Software systems engineering research is often best conducted in the context of the particular demands of challenging application domains. Such domains keep research 'grounded'. Areas in which the problems above are particularly evident and in which the groups have developed some expertise as well as application partnerships are transport, medicine, telecommunications and finance. Each domain has a set of common problems but also distinctive features. All can strongly build on interdisciplinary linkages within Imperial College and UCL.
It is envisaged that the Institute will operate as a virtual research centre anchored by a core laboratory resource. Staff and students will normally work in the 'home institutions' and will maintain their normal obligations to their 'home departments' but will spend periods working within the core laboratory facility. Such an arrangement is uniquely enabled by the physical proximity of UCL and Imperial College.
Project funding will underpin a programme of 3-6 month focused 'programmes' engaging staff and students. These programmes could draw on external participants drawn from industry or from other institutions as appropriate. The programmes would employ research hot-housing in which groups of individuals are brought together to work intensively on particular topics and that 'connected time' is carved out to support this.
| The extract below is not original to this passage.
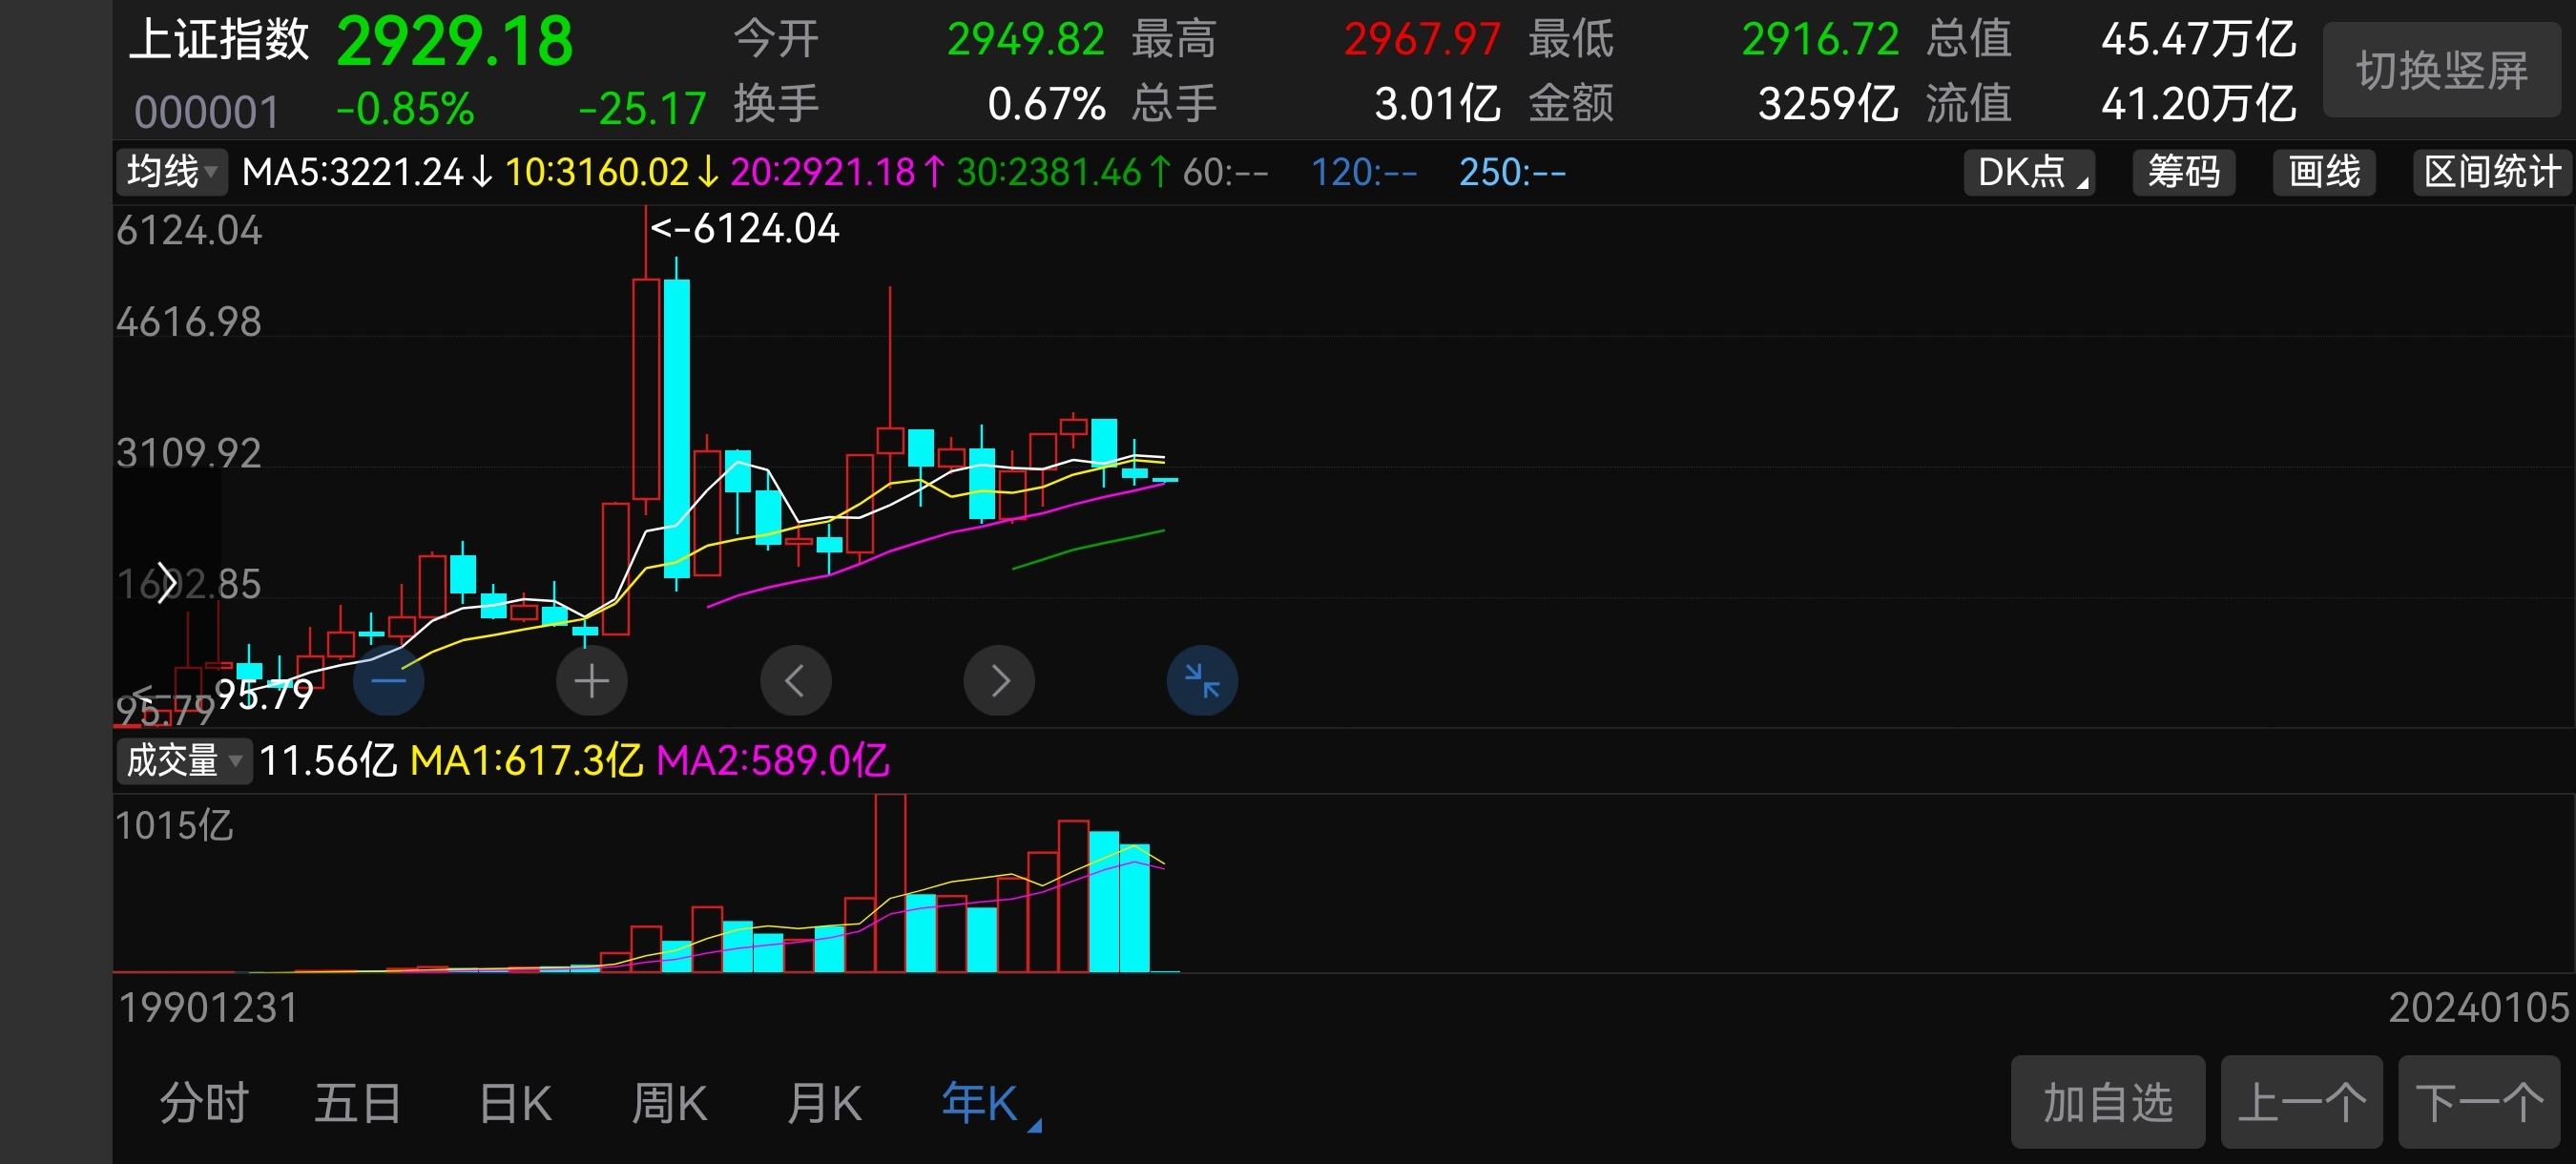Click the right arrow navigation icon on chart
The image size is (2576, 1164).
click(999, 680)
This mode of operation anticipates the 'Isaac Newton Institute' style of visitor lead programmes.
Other activities will be: a seminar programme; a joint programme for research students, including training and supervisory support; joint hosting of academic visitors; a shared technology transfer activity, including research brokerage and open briefing programme; venture incubation; provision of a shared software infrastructure.
As a first step we are appointing a Director of London Software Systems at a Professorial Level. The goal of the Director will be to develop a research programme, build the Institute and to promote its activities.